● Items from a dataset:

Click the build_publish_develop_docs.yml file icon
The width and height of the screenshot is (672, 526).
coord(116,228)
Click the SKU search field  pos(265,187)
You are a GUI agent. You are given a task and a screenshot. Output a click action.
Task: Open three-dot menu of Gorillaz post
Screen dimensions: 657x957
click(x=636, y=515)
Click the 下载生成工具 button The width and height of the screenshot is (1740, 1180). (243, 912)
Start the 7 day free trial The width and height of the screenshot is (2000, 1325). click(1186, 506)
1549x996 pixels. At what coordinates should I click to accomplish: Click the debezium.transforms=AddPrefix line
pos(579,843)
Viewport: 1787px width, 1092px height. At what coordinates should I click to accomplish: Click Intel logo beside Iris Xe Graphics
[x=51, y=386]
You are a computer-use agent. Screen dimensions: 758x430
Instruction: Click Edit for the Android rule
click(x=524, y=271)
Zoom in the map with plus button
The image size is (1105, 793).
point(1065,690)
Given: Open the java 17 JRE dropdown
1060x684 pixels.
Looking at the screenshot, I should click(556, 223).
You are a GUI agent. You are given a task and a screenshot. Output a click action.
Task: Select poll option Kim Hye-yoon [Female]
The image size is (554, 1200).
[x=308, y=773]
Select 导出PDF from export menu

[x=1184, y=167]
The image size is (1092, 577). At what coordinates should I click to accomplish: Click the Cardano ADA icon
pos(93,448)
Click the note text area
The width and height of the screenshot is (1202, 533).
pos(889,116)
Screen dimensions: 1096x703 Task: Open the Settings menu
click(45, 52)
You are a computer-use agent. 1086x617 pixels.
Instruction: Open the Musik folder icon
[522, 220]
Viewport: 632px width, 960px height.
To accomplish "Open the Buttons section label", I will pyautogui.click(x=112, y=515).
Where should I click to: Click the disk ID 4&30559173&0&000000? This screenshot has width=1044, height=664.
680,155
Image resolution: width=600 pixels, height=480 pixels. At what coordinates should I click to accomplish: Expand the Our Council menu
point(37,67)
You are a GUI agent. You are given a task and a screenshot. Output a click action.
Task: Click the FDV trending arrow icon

● ACTION ITEM: From the entries above, copy each line holding "computer".

● RESULT FOR THIS EXERCISE:
You are a computer-use agent. Screen dimensions: 758x430
You are a computer-use agent. 1086x617 pixels.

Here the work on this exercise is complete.